Questions to answer →
1. Answer each question from the blog text, one line per answer, marked (a), (b), (c).
(a) What did Patricia and the writer pick up on Friday night, and from where?
(b) What injury did the writer get from the fall on Tuesday night?
(c) What paid for the home improvements made to Casa Bevboy in 2020 and 2021?
2. According to the blog text, why does the writer remove the buttons from old shirts before cutting them into rags? Answer in one to three sentences.

Text provided →
The car smelled wonderful on the way back to Halifax. We stopped off to fill the gas tank, and then went to the local Sobeys, where we got a few staples and a pie.

We finally got home around 9pm. Newbie was tamping his foot on the floor wondering where we had been. Mea culpas and head scratches later, we settled in for the night, wondering where we would store all the stuff we had bought.

Two days later, we have been in to the coffee a few times. We have consumed one of the pies. And we still talk about what a great day we had. Retirement can be pretty good.

Friday, I went to the local drug store where they have a deal on eggs. Got some food for Newbie. Drove around a bit. Friday night Patricia and I picked up a ladder shelf from a place in Clayton Park. It fit in the back of the Soul. Today, we both slept in late. I mowed the front lawn this afternoon and then used the whipper snipper thingy to clean things up a bit. Patricia did the same thing out back. Had a good dinner of some of those chicken thighs on the barbecue. Watched the telly. 

And now you're caught up.

It is after one in the morning. I really should turn in.

You all have a good evening. Talk at ya tomorrow.



Wednesday, June 9, 2021

Post 4018 - Bevboy Wonders...

 Hello again, my lovelies.

Sorry I didn't write the last couple of days. Sleeping plenty. Tuesday night, though, I was outside mowing the lawn when I took a bad tumble and landed on my rear end. I also managed to sprain my left wrist. Today, it is very sore and I cannot achieve a full range of motion. Hurts like a bugger even today.

But that is not what I want to discuss with you today.

Rather, I want to mention someone's comment on my Facebook from a few weeks ago. A friend said I was cheap. I should ask him why, and will, but I want to defend myself.

I am not sure what is wrong with being frugal with money. Plenty of times I have been a spendthrift, throwing money around with abandon. A few times, it lead to some embarrassing and even humiliating financial issues that took years to recover from. It was really only 2018 when I took a payout on my long service award and used a big pile of it to pay off a couple of debts that I felt some breathing space. That space grew in 2020 when I sold the Valley house. 

In the last few years it has been all about doing everything I can, not to acquire debt. I have two credit cards, with small limits, and use them, but pay them off in full every single month. If I cannot buy something and pay it off that same month, then I don't get it. 

The home improvements made to Casa Bevboy in 2020 and 2021 were paid for out of the proceeds of the Valley house. It shrank my savings, but it was money well spent and I have quite a bit to show for it. 

For years, initially out of necessity and now because I want to, I buy my shirts and pants at thrift stores. I wear them until they become threadbare, at which time I either cut them up into rags or wear them when I am staining the deck or veranda or side steps. If I do the former, make rags, I remove the buttons from the shirts first and put them in a jar so I can use the buttons on other shirts where the buttons have worn out or fallen off.

Supplied data →

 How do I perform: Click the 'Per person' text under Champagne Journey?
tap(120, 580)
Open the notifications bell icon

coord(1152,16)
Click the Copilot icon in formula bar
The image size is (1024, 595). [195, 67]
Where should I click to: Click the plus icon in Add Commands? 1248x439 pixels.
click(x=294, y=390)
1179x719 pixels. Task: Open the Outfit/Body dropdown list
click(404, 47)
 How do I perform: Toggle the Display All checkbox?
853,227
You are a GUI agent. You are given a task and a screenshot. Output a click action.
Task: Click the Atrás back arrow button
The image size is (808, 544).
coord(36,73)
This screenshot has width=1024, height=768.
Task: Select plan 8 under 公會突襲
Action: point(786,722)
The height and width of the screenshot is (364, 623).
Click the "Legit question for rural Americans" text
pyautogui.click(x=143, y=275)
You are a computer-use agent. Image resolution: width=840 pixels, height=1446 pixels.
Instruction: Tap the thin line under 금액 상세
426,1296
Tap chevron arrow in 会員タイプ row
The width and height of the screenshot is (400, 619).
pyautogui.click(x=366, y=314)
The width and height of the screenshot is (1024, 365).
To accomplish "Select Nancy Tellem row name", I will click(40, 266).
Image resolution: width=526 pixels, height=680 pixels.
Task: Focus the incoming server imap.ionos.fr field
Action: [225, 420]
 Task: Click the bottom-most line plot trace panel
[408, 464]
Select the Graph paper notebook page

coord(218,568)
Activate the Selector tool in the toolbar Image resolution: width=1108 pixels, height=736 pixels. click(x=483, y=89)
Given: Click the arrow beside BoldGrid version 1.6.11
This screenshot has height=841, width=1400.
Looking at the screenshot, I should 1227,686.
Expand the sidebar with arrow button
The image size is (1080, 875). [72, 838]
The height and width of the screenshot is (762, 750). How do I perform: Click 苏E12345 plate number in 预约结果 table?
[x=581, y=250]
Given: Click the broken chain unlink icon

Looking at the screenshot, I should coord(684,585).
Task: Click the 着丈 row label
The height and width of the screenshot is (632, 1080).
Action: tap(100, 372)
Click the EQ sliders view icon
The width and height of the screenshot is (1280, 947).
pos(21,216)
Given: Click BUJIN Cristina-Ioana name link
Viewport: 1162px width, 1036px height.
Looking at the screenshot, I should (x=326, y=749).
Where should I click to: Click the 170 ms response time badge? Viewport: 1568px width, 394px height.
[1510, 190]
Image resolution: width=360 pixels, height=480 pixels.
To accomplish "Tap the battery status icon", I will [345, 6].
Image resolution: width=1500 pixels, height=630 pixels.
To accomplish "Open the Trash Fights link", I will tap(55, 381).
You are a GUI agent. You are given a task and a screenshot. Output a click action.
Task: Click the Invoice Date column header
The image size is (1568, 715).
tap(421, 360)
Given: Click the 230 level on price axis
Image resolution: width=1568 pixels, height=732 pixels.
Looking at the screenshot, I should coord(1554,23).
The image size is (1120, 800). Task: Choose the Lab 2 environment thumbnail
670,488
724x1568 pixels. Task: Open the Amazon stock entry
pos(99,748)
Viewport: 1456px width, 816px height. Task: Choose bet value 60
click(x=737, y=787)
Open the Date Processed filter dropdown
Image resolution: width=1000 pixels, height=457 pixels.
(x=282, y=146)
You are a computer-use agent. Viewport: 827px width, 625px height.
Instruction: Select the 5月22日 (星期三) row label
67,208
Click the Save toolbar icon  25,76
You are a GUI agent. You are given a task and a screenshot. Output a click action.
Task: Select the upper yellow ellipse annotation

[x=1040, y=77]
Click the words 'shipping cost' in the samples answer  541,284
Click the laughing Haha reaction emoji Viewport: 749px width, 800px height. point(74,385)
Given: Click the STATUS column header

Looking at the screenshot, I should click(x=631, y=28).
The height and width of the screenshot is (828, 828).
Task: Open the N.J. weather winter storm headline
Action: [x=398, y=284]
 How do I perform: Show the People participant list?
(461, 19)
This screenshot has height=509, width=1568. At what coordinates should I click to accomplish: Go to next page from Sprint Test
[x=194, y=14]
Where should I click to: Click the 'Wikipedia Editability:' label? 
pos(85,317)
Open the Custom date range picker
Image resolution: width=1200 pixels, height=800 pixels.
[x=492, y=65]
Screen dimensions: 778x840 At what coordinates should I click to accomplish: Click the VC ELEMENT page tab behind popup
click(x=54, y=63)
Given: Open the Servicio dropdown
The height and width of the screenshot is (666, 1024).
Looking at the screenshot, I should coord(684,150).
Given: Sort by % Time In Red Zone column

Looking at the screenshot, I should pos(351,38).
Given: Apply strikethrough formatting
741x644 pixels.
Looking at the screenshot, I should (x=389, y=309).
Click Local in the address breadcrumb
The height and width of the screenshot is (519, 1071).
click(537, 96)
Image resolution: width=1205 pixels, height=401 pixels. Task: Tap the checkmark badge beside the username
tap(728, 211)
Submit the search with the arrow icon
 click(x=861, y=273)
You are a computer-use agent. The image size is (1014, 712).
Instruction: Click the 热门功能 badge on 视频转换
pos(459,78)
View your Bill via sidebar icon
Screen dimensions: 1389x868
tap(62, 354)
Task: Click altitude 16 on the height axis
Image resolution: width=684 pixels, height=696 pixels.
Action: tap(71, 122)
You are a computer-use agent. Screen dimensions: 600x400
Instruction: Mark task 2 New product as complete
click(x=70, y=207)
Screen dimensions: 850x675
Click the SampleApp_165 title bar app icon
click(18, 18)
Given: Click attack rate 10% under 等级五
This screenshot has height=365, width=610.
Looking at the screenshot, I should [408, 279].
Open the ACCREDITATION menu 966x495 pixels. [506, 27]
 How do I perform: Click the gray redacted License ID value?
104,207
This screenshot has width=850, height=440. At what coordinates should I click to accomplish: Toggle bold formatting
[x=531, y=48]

Solutions to the exercise →
1.
(a) A ladder shelf from a place in Clayton Park.
(b) A sprained left wrist.
(c) The proceeds of the Valley house.

2. The writer puts the buttons in a jar so they can be used on other shirts whose buttons have worn out or fallen off.